◆ **Task objective**: When a line in the entries below contains the word "Code", copy that line.

◆ **Given records**:
--- START ---

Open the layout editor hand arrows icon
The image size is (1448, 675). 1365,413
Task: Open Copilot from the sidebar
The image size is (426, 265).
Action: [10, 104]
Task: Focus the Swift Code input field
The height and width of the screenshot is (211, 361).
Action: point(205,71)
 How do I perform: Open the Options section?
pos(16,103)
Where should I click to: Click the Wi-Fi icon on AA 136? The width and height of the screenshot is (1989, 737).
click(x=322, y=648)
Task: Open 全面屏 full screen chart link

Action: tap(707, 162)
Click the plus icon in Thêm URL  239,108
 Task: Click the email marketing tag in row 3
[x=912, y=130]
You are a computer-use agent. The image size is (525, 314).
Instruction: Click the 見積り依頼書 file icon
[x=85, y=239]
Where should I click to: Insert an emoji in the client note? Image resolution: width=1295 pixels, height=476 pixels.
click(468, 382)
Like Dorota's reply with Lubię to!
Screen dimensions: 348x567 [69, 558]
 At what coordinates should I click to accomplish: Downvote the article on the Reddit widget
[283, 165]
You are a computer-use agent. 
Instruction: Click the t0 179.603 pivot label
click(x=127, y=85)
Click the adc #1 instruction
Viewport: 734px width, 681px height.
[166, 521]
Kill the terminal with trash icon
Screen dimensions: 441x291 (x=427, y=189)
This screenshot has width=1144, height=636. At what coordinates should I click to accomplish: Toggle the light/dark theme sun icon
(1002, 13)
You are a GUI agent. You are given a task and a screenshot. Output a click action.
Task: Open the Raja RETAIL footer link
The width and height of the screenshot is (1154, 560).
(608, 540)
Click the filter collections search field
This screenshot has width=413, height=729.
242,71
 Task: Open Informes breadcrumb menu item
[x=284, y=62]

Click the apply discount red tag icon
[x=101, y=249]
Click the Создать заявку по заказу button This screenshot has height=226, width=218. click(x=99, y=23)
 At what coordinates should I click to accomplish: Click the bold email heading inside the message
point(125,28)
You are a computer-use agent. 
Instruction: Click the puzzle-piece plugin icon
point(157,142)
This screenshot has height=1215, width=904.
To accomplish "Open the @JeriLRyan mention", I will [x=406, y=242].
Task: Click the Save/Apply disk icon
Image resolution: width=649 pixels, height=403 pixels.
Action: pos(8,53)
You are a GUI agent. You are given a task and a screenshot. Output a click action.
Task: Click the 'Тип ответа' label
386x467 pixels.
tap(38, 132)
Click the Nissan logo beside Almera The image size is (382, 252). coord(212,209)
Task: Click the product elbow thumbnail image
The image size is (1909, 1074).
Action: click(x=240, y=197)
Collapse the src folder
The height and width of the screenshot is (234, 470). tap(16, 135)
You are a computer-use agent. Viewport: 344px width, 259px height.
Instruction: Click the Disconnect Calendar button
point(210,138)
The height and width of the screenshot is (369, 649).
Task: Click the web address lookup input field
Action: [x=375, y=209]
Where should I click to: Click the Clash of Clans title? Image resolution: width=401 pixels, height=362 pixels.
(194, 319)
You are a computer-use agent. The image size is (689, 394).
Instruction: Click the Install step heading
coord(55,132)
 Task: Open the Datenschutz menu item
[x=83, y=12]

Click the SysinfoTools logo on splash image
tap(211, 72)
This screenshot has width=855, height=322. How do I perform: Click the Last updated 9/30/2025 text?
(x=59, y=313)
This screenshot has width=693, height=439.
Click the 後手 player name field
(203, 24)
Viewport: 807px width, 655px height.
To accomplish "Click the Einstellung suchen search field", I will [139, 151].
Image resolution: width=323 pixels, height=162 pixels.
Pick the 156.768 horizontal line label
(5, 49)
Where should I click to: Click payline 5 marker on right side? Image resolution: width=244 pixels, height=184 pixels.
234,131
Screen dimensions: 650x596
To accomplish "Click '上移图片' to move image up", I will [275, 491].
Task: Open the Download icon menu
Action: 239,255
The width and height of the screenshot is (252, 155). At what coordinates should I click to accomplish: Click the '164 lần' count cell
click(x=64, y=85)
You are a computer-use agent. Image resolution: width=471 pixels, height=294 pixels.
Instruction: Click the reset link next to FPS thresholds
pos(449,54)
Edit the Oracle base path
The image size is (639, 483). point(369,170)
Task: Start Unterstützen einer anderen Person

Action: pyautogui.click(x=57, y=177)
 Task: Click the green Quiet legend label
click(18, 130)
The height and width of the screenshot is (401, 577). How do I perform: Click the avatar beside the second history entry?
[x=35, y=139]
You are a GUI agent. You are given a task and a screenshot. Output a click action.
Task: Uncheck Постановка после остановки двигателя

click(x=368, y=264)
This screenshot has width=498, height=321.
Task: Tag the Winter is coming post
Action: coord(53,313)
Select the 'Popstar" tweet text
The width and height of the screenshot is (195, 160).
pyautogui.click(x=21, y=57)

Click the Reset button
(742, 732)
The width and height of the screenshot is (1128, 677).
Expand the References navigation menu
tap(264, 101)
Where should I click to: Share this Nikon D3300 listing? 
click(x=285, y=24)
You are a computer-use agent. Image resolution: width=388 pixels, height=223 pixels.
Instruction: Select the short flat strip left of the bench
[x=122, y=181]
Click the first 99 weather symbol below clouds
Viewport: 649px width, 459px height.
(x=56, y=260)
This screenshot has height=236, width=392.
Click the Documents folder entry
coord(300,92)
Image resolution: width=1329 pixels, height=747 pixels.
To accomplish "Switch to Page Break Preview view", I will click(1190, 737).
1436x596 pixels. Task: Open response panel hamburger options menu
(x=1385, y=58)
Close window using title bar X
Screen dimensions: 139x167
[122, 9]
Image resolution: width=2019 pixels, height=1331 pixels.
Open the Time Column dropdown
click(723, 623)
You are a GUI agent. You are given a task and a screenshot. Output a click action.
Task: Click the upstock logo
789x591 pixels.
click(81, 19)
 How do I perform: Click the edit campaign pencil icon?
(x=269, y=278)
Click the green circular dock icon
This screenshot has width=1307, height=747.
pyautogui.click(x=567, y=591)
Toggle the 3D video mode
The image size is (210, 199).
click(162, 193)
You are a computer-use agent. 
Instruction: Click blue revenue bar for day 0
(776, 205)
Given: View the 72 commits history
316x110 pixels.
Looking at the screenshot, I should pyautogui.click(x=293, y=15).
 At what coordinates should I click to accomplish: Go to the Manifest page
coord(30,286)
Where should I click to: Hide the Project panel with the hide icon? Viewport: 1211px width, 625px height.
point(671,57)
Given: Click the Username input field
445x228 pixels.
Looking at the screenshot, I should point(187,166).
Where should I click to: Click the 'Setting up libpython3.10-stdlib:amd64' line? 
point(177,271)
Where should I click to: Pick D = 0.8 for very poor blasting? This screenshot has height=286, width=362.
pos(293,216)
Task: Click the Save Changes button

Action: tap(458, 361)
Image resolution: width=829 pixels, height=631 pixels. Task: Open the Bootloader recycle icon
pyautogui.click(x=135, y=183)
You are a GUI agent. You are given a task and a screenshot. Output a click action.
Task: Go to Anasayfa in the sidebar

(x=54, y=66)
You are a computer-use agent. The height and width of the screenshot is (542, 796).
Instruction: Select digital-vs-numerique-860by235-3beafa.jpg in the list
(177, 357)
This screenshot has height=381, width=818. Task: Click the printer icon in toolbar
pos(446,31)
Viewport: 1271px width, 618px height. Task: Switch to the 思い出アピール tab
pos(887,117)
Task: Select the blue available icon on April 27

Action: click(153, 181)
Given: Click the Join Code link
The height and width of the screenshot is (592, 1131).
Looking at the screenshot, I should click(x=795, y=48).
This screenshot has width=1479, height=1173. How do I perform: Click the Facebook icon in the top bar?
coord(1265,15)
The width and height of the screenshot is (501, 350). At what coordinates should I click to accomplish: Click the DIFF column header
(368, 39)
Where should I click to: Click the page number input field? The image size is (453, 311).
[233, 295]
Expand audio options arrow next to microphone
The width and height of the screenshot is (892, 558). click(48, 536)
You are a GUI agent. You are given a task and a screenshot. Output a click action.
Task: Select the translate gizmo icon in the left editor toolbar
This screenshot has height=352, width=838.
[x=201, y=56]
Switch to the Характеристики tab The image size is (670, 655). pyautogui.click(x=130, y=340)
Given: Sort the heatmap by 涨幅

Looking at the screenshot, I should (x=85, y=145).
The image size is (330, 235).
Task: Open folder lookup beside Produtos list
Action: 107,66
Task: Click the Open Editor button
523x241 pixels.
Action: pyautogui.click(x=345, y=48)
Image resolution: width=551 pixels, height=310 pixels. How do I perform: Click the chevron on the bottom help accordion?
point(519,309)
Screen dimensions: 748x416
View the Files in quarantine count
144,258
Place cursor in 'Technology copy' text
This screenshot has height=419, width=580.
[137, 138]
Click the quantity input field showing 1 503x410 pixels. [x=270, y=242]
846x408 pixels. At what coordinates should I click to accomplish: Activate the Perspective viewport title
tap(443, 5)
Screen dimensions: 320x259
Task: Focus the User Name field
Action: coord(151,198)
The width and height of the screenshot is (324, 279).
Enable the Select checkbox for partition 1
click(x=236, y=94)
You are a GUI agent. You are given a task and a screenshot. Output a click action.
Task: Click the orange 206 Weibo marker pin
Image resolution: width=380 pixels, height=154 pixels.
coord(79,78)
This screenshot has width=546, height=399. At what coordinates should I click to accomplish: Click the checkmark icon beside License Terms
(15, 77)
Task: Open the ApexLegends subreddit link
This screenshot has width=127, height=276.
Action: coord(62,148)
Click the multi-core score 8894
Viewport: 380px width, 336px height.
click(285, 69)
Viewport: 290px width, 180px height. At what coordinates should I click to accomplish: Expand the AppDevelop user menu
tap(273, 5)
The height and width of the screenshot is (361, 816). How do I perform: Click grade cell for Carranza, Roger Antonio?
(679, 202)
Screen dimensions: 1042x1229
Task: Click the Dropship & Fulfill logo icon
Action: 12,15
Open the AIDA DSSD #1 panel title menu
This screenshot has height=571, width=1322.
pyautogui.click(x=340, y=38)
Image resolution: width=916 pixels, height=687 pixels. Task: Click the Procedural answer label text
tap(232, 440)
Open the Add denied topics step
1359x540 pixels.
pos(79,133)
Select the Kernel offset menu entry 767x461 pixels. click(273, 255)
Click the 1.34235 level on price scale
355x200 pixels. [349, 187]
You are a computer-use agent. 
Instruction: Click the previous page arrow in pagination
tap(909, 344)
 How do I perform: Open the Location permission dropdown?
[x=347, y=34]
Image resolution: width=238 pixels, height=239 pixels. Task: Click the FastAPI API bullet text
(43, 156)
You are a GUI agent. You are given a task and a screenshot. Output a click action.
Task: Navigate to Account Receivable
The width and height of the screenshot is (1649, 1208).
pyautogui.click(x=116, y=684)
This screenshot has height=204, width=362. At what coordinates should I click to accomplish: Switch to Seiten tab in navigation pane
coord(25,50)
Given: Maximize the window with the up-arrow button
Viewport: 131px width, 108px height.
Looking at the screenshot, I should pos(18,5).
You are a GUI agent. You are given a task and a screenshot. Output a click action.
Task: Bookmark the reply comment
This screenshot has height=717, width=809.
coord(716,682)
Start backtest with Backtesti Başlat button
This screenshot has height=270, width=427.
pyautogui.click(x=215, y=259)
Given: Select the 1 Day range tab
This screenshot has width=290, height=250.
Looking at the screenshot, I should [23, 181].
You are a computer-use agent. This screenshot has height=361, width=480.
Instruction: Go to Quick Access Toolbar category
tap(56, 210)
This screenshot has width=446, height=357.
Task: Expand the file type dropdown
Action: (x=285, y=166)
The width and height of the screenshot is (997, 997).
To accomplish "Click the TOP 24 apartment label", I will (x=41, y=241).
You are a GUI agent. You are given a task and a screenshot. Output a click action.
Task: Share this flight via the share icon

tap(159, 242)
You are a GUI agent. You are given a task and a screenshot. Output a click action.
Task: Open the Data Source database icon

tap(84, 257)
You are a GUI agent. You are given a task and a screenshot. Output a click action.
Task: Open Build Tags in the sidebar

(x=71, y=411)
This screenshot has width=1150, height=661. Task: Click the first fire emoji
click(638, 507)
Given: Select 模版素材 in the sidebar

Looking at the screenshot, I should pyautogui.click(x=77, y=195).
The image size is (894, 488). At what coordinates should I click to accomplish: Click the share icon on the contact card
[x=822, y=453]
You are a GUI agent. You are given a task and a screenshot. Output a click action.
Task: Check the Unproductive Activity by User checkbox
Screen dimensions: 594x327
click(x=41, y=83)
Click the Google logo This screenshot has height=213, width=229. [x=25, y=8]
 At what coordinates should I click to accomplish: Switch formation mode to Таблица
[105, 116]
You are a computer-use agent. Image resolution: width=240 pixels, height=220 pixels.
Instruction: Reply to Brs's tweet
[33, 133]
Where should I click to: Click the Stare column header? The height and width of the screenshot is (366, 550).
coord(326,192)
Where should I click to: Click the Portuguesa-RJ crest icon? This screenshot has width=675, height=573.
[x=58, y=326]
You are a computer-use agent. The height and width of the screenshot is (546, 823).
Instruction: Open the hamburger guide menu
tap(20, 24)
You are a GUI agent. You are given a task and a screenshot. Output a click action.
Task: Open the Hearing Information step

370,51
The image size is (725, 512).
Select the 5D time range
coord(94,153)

--- END ---

◆ **Result for this task**:
Task: Focus the Swift Code input field
Given: Click the Join Code link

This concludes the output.